The Crown Prosecution Service has published a new set of guidelines designed to broaden the scope with which online bullies can be prosecuted.
Among the new crimes is the setting up of fake profiles in another person's name. There is also clarification on actions such as revenge porn and intimidation, both of which have been illegalised since the last set of guidelines was drawn up in 2012.
The goal is for both prosecutors and the public to have a clearer understanding of what and is not acceptable behaviour online. The new guidelines are enforceable right now as part of a ten-week consultation, after which they may be further expanded.
"Online communication is developing at such a fast pace, new ways of targeting and abusing individuals online are constantly emerging,” director of public prosecutions Alison Saunders said. We are seeing more and more cases where social media is being used as a method to facilitate both existing and new offences.

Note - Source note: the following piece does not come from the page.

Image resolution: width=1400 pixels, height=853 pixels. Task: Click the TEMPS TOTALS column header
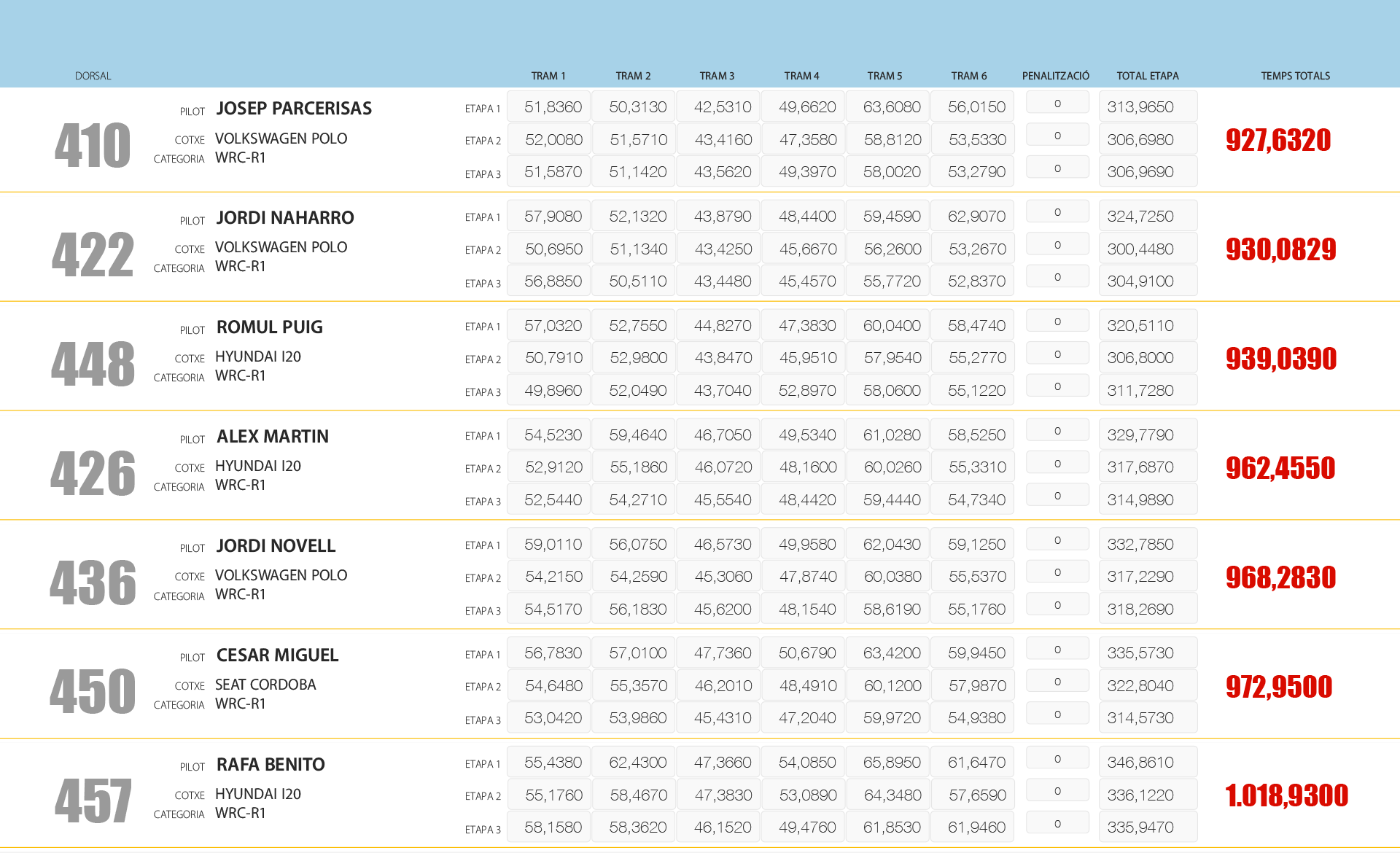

"It is vital that prosecutors consider the bigger picture when looking at evidence and examine both the online and offline behaviour pattern of the defendant. Online abuse is cowardly and can be deeply upsetting to the victim.

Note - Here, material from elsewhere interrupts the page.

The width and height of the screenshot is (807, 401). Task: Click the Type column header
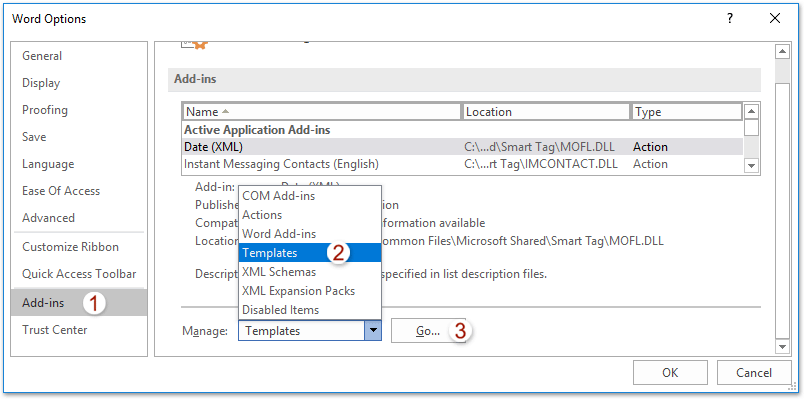687,112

"Worryingly we have seen an increase in the use of cyber-enabled crime in cases related to Violence against Women and Girls, including domestic abuse. Offenders can mistakenly think that by using false online profiles and creating websites under a false name their offences are untraceable. Thankfully this is not the case and an online footprint will be left by the offender.
"Our guidelines are under constant review and continuously updated to ensure prosecutors have clear advice on new methods of committing crimes."